Medical
P2S LP is pleased to offer medical coverage through Anthem. When deciding which medical plan is the best fit for you and your family, it’s important to consider the total cost of coverage. This includes what you pay in premiums out of your paycheck and what you pay for services.
While each medical plan covers preventive screenings in full, the medical plans vary on annual deductibles, copays, and levels of coinsurance. This means you may pay more out-of-pocket costs with one plan versus another. The ideal medical plan should cover most of your health plan with out-of-pocket costs that meet your budget.
The medical plan comparison highlights features of each plan to assist you in choosing the plan that meets your individual needs.
Anthem EPO | Anthem Classic PPO | ||
Network Only | In-Network | Out-of-Network | |
Preventative Care | Covered | Covered | Not Covered |
Deductible* (individual / family) | $0 | $500 / $1,000 | $1,000 / $2,000 |
Office Visits | $10 Copay | $15 Copay | 30% Coinsurance |
Specialist Visits | $30 Copay | $15 Copay | 30% Coinsurance |
Diagnostic Lab & X-Ray | 0% Coinsurance | 0% Coinsurance | Lab Not Covered/ X-Ray 30% Coinsurance |
Complex Imaging | 0% Coinsurance | 10% Coinsurance | 30% Coinsurance |
Emergency Services | |||
Emergency Room | $100 Copay (waived if admitted) | $100 Copay | Covered as In-Network |
Urgent Care | $10 Copay | $10 Copay | 30% Coinsurance |
Ambulance | 0% Coinsurance | 10% Coinsurance | Covered as In-Network |
Prescription Drugs | |||
Retail/ Mail Order | Retail/ Mail Order | Retail/ Mail Order | |
Tier 1 | $5/ $5 | $5/ $5 | $5/ Not Covered |
Tier 2 | $25/ $65 | $25/ $65 | $25/ Not Covered |
Tier 3 | $45/ $125 | $45/ $125 | $45/ Not Covered |
Specialty | $45/ $45 | $45/ $45 | Not Covered |
Out-of-Pocket Maximum* (individual / family) |
$1,500 / $3,000 | $2,500 / $5,000 | $5,000 / $10,000 |
*Deductibles and Out-of-Pocket Maximums reset every calendar year (1/1-12/31).
Wellness Incentive:
Employees who take advantage of the optional biometric screening benefit in multiple ways. Successful completion of the screening results in employees receiving a discounted incentive rate on their Anthem employee health plans.
More information will be provided by HR during onboarding.

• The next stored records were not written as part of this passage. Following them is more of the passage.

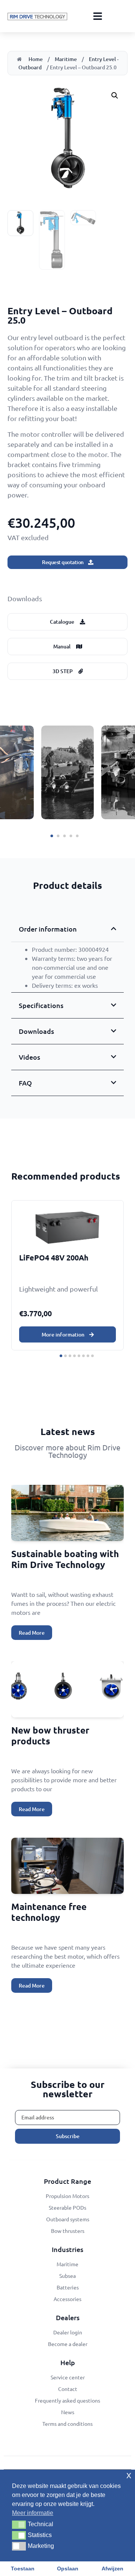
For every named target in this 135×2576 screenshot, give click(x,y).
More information (64, 1334)
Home (35, 59)
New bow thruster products (50, 1735)
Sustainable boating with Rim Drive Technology (65, 1559)
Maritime (66, 59)
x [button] (128, 2475)
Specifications (41, 1005)
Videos (29, 1057)
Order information (48, 928)
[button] (115, 95)
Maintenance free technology (49, 1912)
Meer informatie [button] (32, 2513)
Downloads (36, 1031)
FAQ (25, 1082)
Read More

Anthem Classic PPO Medical Plan
The PPO medical plan gives you the option to seek medical treatment from a contracted medical provider, at negotiated rates, or from an out-of-network provider, at an additional cost. You must pay a copay for select services, with the exception of preventive care, which is covered in full.

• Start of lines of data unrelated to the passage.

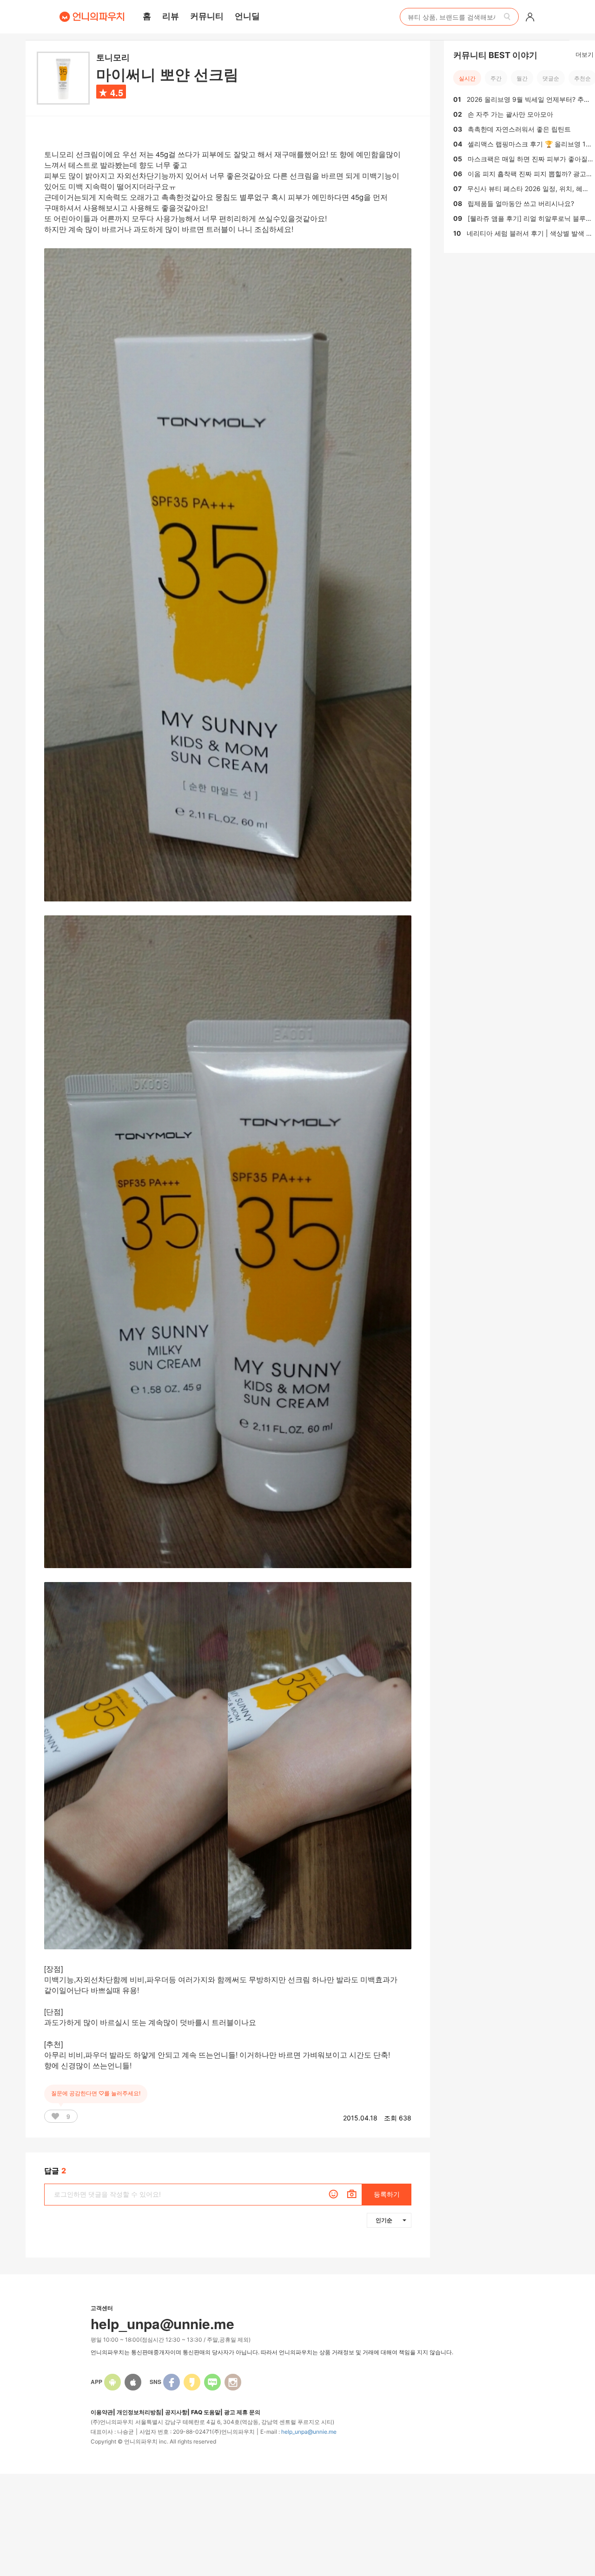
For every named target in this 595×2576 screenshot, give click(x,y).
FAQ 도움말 (205, 2412)
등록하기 (387, 2194)
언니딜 (247, 16)
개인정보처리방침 (139, 2412)
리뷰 (170, 16)
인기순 (384, 2220)
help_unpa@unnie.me (309, 2431)
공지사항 (176, 2412)
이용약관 (102, 2412)
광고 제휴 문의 (242, 2412)
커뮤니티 (207, 16)
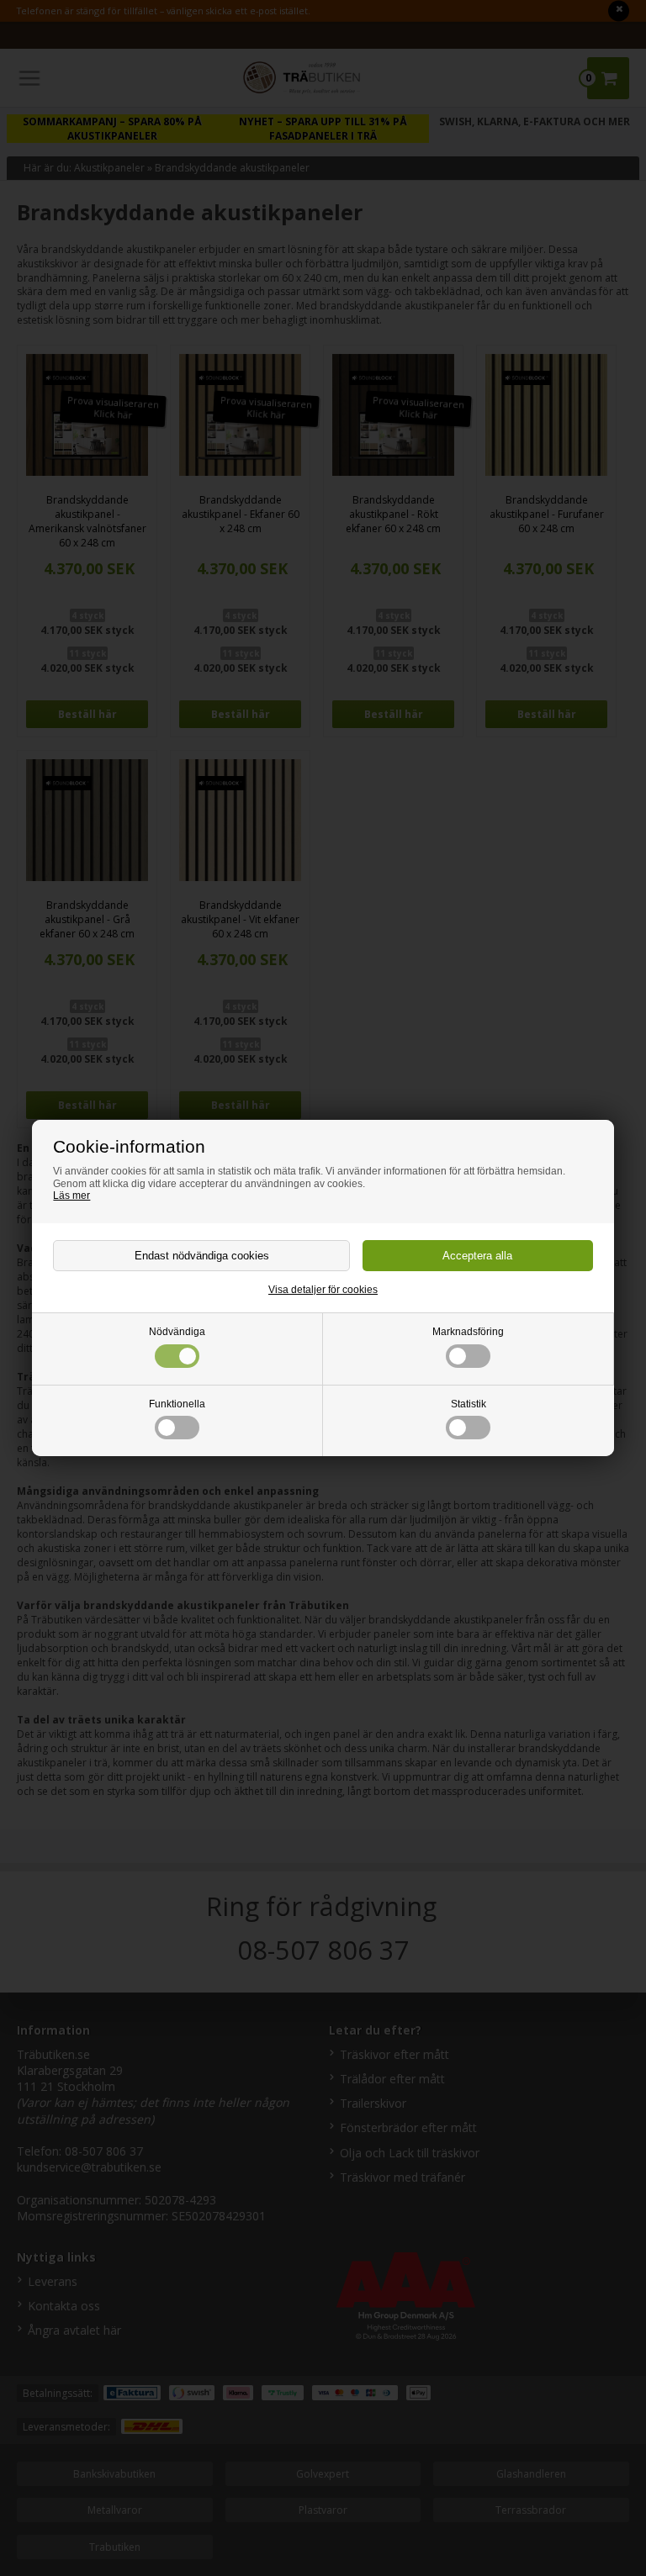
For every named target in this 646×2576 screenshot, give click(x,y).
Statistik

Other services may be subject to the annual deductible and coinsurance. Once you reach the out-of-pocket maximum, the plan will pay 100% for all eligible expenses for the remainder of the plan year. While you can visit any doctor, you’ll save the most money by using in-network providers.
Supplemental Information:
Anthem EPO Medical Plan
An exclusive provider organization (EPO) health insurance plan requires you to use the doctors and hospitals within its own network, much like a Health Maintenance Organization (HMO). With the EPO you don't have to get referrals to see specialists. As an EPO member, you cannot go outside your plan's network for care. There are no out-of-network benefits under an EPO health insurance plan.